The U.S. Department of Health and Human Services (HHS) announced last week that, on Thursday, October 5, it would begin to accept applications for an additional $20 billion in funding to reimburse providers for healthcare-related expenses and lost revenue attributable to COVID-19 under its Public Health and Social Services Emergency Fund (Provider Relief Fund). Providers may apply here until November 6, 2020. Importantly, the funding is being made available to certain behavioral health providers that were excluded from prior distributions under the Provider Relief Find. We review eligibility for the funding and how distributions will be calculated below.
As discussed in our prior Alert, pursuant to the Coronavirus Aid, Relief, and Economic Security (CARES) Act and the Paycheck Protection Program and Health Care Enhancement Act (PPP Enhancement Act), HHS was granted $175 billion for its Provider Relief Fund to support providers responding to the COVID-19 pandemic. In its Phase 1 General Distribution, HHS distributed $50 billion to providers that bill Medicare fee-for-service. In its Phase 2 General Distribution, HHS made an additional $18 billion available for providers that receive Medicare and/or Medicaid reimbursement, dental service providers, and state-licensed assisted living facilities.
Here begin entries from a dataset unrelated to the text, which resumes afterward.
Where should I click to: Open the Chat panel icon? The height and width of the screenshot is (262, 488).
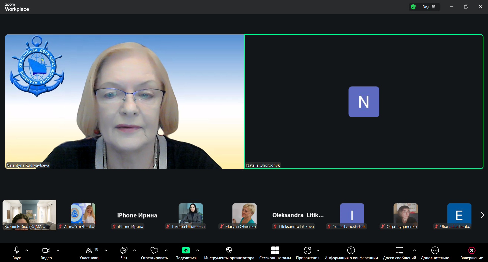(124, 251)

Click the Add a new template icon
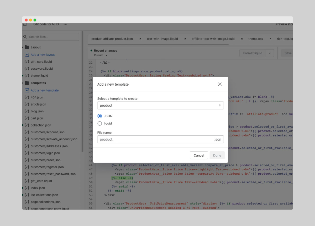(27, 90)
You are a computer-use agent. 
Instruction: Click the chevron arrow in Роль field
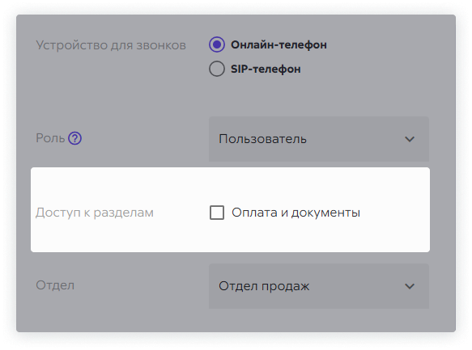[x=410, y=139]
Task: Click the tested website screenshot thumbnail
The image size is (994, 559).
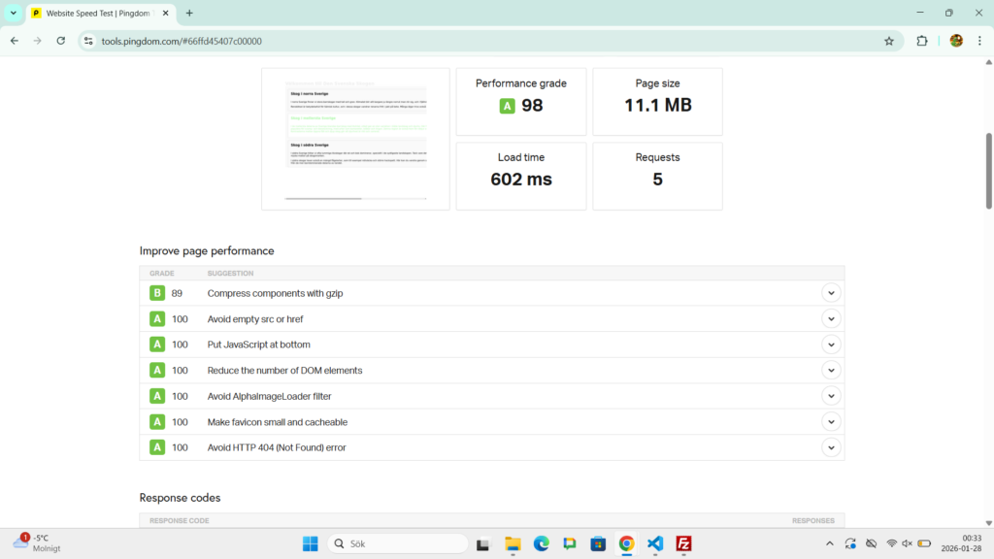Action: point(355,138)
Providers eligible for Phase 3 must meet one of the following criteria:
- Billed Medicaid / CHIP programs or Medicaid managed care plans for health-related services between Jan. 1, 2018-Mar. 31, 2020;
- Billed a health insurance company for oral healthcare-related services as a dental service provider as of Mar. 31, 2020;
- Be a licensed dental service provider as of Mar. 31, 2020 that does not accept insurance and has billed patients for oral healthcare-related services;
- Billed Medicare fee-for-service during the period of Jan. 1, 2019-Mar. 31, 2020;
- Be a Medicare Part A provider that experienced a CMS-approved change in ownership prior to Aug. 10, 2020;
- Be a state-licensed / certified assisted living facility as of Mar. 31, 2020; or
- Be a behavioral health provider as of Mar. 31, 2020 that has billed a health insurance company or that does not accept insurance and has billed patients for healthcare-related services as of Mar. 31, 2020.
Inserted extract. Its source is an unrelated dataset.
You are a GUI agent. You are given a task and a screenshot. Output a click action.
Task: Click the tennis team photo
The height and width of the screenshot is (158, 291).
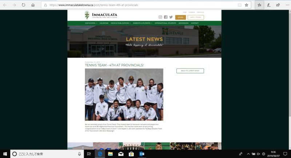[x=124, y=94]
Additionally, if a provider meets the above criteria, they must meet all of the below criteria to be eligible for funding:
- Filed a federal income tax return for fiscal years 2017, 2018, 2019 if in operation before Jan. 1, 2020, or be exempt from filing a return; and
- Provided patient care after Jan. 31, 2020 (Note: patient care includes health care, services, and support, as provided in a medical setting, at home, or in the community); and
- Did not permanently cease providing patient care directly or indirectly; and
- For individuals providing care before Jan. 1, 2020, have gross receipts or sales from patient care reported on Form 1040 (or other tax form).
Providers eligible to receive a portion of the Phase 3 General Distribution will receive a payment that, when combined with prior payments (if any), equals 2% of patient care revenue. HHS will calculate payments based on (i) a provider’s change in operating revenues from patient care, (ii) a provider’s change in operating expenses from patient care, including expenses incurred related to COVID-19, and (iii) payments already received through prior Provider Relief Fund distributions.